[DATASET CONTENT — start]
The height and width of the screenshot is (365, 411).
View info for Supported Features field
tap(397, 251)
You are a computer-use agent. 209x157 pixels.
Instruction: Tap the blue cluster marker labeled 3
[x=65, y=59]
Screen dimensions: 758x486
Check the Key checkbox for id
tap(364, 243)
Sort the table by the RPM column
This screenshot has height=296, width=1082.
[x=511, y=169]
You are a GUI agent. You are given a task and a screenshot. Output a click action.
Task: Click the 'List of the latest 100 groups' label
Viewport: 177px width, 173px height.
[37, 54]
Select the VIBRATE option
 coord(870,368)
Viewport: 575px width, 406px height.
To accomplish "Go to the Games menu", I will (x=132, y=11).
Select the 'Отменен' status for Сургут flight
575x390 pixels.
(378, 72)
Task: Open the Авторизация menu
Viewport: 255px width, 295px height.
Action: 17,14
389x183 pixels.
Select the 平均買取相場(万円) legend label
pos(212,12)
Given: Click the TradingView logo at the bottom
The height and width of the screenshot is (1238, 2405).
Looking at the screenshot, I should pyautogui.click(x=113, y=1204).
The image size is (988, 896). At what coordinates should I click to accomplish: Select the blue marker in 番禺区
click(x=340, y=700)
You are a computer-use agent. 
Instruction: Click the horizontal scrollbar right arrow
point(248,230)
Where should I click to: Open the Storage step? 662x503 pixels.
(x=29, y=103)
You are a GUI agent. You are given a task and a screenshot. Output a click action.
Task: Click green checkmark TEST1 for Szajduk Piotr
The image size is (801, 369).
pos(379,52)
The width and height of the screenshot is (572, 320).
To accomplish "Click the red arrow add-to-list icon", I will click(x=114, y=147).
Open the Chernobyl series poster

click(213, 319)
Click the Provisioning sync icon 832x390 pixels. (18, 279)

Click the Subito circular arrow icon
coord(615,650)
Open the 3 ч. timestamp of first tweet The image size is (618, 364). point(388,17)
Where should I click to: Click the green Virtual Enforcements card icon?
[DATASET CONTENT — finish]
ABOUT THIS TASK
Copy out the material in its entirety. Keep it exact.

ANSWER SPACE
The height and width of the screenshot is (365, 411).
View info for Supported Features field
tap(397, 251)
You are a computer-use agent. 209x157 pixels.
Instruction: Tap the blue cluster marker labeled 3
[x=65, y=59]
Screen dimensions: 758x486
Check the Key checkbox for id
tap(364, 243)
Sort the table by the RPM column
This screenshot has height=296, width=1082.
[x=511, y=169]
You are a GUI agent. You are given a task and a screenshot. Output a click action.
Task: Click the 'List of the latest 100 groups' label
Viewport: 177px width, 173px height.
[37, 54]
Select the VIBRATE option
 coord(870,368)
Viewport: 575px width, 406px height.
To accomplish "Go to the Games menu", I will (x=132, y=11).
Select the 'Отменен' status for Сургут flight
575x390 pixels.
(378, 72)
Task: Open the Авторизация menu
Viewport: 255px width, 295px height.
Action: 17,14
389x183 pixels.
Select the 平均買取相場(万円) legend label
pos(212,12)
Given: Click the TradingView logo at the bottom
The height and width of the screenshot is (1238, 2405).
Looking at the screenshot, I should pyautogui.click(x=113, y=1204).
The image size is (988, 896). At what coordinates should I click to accomplish: Select the blue marker in 番禺区
click(x=340, y=700)
You are a computer-use agent. 
Instruction: Click the horizontal scrollbar right arrow
point(248,230)
Where should I click to: Open the Storage step? 662x503 pixels.
(x=29, y=103)
You are a GUI agent. You are given a task and a screenshot. Output a click action.
Task: Click green checkmark TEST1 for Szajduk Piotr
The image size is (801, 369).
pos(379,52)
The width and height of the screenshot is (572, 320).
To accomplish "Click the red arrow add-to-list icon", I will click(x=114, y=147).
Open the Chernobyl series poster

click(213, 319)
Click the Provisioning sync icon 832x390 pixels. (18, 279)

Click the Subito circular arrow icon
coord(615,650)
Open the 3 ч. timestamp of first tweet The image size is (618, 364). point(388,17)
Where should I click to: Click the green Virtual Enforcements card icon?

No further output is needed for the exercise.